Items stored from a collection

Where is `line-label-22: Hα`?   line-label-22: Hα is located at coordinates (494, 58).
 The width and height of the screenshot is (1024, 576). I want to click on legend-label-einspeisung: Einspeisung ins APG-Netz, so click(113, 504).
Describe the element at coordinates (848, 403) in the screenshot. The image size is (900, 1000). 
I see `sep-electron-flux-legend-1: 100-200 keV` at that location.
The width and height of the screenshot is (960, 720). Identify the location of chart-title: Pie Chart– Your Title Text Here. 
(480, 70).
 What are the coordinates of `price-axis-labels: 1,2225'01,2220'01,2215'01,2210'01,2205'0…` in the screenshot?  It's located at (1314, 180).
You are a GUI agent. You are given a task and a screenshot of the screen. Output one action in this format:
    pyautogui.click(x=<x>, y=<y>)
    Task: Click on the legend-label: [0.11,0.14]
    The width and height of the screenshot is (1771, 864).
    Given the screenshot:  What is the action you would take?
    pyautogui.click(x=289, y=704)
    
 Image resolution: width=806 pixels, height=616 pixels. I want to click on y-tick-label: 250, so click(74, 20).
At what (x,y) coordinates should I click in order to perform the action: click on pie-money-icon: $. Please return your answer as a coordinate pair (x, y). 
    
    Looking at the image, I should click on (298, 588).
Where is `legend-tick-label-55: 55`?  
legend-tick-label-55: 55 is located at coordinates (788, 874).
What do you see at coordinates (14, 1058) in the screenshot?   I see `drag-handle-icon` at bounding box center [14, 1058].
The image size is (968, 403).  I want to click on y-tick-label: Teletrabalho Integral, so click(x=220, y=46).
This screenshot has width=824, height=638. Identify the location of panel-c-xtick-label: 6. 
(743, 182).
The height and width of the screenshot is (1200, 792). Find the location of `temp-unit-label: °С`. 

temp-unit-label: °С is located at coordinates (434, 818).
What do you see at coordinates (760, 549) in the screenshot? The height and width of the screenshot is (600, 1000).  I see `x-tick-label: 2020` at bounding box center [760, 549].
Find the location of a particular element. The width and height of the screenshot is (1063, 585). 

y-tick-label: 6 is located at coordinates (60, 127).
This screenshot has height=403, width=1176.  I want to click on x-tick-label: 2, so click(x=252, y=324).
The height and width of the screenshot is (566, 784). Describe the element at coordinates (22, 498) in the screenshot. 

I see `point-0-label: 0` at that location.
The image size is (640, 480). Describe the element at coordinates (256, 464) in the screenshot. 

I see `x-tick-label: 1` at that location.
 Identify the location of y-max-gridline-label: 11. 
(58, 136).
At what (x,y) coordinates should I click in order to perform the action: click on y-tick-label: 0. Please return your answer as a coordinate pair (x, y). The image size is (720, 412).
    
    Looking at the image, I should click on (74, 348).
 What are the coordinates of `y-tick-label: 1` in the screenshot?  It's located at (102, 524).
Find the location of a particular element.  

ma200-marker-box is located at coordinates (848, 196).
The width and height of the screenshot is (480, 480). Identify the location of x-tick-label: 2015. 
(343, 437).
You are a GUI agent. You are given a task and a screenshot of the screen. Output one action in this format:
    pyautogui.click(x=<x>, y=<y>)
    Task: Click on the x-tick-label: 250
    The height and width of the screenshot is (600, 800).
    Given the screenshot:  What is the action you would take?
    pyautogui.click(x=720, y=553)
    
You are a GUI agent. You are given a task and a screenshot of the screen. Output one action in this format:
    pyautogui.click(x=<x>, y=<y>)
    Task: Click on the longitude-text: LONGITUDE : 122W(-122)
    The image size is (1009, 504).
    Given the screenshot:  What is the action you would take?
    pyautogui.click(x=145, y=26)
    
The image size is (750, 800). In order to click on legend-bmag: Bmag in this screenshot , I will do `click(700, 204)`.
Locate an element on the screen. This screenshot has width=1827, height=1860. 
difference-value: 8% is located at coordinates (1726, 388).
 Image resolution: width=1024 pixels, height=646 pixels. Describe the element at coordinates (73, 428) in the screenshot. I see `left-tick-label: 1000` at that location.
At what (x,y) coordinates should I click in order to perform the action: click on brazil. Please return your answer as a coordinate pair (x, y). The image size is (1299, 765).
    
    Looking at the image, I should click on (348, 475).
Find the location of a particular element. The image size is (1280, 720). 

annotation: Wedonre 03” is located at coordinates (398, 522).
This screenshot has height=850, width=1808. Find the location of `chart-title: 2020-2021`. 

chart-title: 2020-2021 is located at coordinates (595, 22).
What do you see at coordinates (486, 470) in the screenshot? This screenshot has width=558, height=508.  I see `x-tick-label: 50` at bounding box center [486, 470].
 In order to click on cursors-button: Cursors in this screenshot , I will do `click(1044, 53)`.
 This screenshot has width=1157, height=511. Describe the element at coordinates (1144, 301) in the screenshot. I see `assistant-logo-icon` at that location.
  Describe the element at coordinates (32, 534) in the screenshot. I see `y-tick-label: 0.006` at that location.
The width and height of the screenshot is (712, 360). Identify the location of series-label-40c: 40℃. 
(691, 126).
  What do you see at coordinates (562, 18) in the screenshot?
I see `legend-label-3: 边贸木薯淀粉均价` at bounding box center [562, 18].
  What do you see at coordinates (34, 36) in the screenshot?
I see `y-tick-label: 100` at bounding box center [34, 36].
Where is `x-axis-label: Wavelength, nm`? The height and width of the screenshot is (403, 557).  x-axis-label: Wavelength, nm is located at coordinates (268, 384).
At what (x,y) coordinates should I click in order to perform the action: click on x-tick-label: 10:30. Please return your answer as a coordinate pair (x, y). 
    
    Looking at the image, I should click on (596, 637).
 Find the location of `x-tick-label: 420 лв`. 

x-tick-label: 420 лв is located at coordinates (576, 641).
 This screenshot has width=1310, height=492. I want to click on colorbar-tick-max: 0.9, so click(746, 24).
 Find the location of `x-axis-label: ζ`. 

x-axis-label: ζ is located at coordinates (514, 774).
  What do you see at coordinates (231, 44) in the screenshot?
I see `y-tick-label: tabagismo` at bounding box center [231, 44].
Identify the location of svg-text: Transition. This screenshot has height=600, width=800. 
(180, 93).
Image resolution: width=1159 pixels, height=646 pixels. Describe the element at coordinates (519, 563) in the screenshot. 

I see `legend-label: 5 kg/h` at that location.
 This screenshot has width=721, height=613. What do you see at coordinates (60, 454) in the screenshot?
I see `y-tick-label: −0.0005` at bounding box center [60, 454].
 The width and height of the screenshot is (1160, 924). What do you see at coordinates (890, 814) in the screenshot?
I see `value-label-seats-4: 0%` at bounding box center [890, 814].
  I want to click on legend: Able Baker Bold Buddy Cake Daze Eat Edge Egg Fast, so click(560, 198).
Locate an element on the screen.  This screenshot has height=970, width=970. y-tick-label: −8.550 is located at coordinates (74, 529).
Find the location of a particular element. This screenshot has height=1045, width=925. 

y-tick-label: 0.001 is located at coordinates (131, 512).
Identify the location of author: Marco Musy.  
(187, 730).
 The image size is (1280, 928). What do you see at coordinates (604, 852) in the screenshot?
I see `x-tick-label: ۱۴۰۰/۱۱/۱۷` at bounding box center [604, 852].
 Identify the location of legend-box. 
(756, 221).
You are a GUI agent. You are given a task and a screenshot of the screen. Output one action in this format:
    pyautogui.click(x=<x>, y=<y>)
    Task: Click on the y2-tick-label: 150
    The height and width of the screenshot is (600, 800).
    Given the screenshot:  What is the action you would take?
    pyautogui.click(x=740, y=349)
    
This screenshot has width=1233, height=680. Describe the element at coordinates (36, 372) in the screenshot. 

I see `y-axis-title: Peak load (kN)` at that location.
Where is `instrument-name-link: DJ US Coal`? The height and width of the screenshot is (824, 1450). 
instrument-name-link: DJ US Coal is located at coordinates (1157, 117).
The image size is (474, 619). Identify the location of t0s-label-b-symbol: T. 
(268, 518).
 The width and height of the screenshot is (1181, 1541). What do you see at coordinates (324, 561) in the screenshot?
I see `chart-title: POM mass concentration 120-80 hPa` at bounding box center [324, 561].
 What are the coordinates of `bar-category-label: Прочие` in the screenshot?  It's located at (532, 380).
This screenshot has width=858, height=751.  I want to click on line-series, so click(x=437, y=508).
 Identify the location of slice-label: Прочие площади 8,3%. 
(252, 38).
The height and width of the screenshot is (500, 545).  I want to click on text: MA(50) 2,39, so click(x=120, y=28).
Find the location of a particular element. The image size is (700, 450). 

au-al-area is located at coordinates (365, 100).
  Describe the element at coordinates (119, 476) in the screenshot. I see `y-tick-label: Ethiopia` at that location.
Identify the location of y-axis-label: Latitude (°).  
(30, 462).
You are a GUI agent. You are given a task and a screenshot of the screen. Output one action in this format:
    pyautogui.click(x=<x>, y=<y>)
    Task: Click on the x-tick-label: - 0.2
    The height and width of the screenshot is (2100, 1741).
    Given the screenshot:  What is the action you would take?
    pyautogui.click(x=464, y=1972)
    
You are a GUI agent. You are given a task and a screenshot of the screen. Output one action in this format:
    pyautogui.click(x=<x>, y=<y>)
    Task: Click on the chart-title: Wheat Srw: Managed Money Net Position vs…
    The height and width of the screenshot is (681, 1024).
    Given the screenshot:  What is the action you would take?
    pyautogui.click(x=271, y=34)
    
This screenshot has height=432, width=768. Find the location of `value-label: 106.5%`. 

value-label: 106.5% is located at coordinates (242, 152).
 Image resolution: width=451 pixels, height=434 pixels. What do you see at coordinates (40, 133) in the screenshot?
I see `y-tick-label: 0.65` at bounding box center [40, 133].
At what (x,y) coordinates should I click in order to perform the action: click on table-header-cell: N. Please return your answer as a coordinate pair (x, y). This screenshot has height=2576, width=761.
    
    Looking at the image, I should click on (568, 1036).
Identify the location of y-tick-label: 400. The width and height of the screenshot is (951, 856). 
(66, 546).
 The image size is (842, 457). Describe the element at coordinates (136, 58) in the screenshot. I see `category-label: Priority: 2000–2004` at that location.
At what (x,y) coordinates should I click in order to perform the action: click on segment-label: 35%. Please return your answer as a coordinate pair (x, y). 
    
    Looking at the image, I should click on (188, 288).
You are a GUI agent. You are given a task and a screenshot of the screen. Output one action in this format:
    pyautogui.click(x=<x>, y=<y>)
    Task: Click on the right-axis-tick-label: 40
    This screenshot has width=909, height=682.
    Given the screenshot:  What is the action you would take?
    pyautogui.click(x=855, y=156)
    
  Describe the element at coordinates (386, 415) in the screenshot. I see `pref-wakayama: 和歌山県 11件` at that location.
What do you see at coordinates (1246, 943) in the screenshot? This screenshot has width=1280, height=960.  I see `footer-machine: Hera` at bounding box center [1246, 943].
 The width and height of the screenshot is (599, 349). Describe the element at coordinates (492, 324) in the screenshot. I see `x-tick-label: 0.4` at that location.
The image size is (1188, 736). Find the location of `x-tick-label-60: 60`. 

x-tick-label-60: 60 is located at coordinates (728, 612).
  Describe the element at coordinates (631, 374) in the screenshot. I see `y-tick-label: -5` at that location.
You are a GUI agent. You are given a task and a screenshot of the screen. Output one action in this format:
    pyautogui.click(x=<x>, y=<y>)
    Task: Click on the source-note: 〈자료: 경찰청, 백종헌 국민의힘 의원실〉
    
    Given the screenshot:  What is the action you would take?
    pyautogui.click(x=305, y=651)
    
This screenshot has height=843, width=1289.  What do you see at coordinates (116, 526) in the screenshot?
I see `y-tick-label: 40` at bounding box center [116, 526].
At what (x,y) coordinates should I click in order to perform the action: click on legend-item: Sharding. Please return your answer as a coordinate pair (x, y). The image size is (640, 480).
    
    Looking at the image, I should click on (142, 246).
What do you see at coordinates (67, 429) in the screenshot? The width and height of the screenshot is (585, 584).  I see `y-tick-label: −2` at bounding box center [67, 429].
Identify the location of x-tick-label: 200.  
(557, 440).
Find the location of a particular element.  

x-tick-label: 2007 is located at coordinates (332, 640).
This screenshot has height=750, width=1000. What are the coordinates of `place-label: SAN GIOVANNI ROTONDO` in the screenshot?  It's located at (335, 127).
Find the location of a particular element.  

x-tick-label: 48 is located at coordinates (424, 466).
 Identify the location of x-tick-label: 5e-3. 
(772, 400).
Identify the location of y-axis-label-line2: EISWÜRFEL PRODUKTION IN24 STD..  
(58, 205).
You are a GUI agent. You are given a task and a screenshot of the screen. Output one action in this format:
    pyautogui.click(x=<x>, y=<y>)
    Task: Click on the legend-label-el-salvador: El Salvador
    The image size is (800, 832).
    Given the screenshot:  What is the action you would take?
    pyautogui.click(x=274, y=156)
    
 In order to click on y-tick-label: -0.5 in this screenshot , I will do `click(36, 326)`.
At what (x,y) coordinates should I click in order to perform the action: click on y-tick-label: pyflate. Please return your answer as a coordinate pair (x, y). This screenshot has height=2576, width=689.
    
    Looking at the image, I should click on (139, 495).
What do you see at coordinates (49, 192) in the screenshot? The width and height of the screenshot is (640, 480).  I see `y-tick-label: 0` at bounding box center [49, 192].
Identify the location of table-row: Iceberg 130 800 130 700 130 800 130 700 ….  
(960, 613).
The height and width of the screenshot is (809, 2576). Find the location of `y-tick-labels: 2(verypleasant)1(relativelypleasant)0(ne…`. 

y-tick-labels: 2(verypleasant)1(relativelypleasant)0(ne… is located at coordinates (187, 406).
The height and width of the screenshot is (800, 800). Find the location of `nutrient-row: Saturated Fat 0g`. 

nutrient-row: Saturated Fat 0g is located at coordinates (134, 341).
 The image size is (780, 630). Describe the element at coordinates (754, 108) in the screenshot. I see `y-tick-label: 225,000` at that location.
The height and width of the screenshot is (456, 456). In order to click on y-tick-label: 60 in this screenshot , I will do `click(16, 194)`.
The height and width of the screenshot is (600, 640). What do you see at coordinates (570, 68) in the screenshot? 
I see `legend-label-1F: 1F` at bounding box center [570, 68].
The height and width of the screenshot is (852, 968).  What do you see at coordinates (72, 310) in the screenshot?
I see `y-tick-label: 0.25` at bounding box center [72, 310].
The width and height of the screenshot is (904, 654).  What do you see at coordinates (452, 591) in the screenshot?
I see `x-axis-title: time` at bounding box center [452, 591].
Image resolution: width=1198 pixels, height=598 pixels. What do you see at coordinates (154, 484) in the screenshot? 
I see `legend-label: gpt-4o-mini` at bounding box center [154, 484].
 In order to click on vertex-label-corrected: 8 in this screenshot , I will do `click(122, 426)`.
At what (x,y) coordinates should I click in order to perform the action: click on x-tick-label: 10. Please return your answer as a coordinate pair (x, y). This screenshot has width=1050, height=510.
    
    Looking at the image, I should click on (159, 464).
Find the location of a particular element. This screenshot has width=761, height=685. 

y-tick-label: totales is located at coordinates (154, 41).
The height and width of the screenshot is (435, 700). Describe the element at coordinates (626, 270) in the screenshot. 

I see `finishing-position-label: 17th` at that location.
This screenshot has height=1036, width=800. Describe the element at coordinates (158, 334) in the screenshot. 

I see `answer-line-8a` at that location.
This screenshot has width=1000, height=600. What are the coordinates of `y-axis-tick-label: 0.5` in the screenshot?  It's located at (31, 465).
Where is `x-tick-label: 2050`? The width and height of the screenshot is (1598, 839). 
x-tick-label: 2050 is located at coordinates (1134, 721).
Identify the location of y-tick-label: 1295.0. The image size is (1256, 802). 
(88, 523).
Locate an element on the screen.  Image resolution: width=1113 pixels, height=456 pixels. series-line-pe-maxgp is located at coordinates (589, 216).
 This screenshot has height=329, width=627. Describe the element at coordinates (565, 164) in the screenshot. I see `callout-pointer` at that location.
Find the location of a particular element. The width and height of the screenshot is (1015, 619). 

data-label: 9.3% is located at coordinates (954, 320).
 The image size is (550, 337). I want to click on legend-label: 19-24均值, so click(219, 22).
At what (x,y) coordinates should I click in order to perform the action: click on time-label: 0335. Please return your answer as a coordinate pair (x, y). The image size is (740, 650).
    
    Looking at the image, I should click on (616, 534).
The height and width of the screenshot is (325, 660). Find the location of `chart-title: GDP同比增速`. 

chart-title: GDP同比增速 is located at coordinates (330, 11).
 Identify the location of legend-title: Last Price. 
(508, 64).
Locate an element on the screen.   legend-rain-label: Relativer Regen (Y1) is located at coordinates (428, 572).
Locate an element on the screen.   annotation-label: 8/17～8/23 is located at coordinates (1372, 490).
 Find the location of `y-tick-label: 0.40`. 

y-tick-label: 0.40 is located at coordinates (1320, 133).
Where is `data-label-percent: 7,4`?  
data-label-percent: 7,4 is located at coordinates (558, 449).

» **TASK STATEMENT**
Recast the stretch from the start of the entries through the line containing "temp-unit-label: °С is" as a numbered list. Leave out any blank lines.

» **OUTPUT OF THE TASK**
1. Where is `line-label-22: Hα`?   line-label-22: Hα is located at coordinates (494, 58).
2.  The width and height of the screenshot is (1024, 576). I want to click on legend-label-einspeisung: Einspeisung ins APG-Netz, so click(113, 504).
3. Describe the element at coordinates (848, 403) in the screenshot. The image size is (900, 1000). 
4. I see `sep-electron-flux-legend-1: 100-200 keV` at that location.
5. The width and height of the screenshot is (960, 720). Identify the location of chart-title: Pie Chart– Your Title Text Here. 
6. (480, 70).
7.  What are the coordinates of `price-axis-labels: 1,2225'01,2220'01,2215'01,2210'01,2205'0…` in the screenshot?  It's located at (1314, 180).
8. You are a GUI agent. You are given a task and a screenshot of the screen. Output one action in this format:
9.     pyautogui.click(x=<x>, y=<y>)
10.     Task: Click on the legend-label: [0.11,0.14]
11.     The width and height of the screenshot is (1771, 864).
12.     Given the screenshot:  What is the action you would take?
13.     pyautogui.click(x=289, y=704)
14.  Image resolution: width=806 pixels, height=616 pixels. I want to click on y-tick-label: 250, so click(74, 20).
15. At what (x,y) coordinates should I click in order to perform the action: click on pie-money-icon: $. Please return your answer as a coordinate pair (x, y). 
16.     Looking at the image, I should click on (298, 588).
17. Where is `legend-tick-label-55: 55`?  
18. legend-tick-label-55: 55 is located at coordinates (788, 874).
19. What do you see at coordinates (14, 1058) in the screenshot?   I see `drag-handle-icon` at bounding box center [14, 1058].
20. The image size is (968, 403).  I want to click on y-tick-label: Teletrabalho Integral, so click(x=220, y=46).
21. This screenshot has width=824, height=638. Identify the location of panel-c-xtick-label: 6. 
22. (743, 182).
23. The height and width of the screenshot is (1200, 792). Find the location of `temp-unit-label: °С`. 
24. temp-unit-label: °С is located at coordinates (434, 818).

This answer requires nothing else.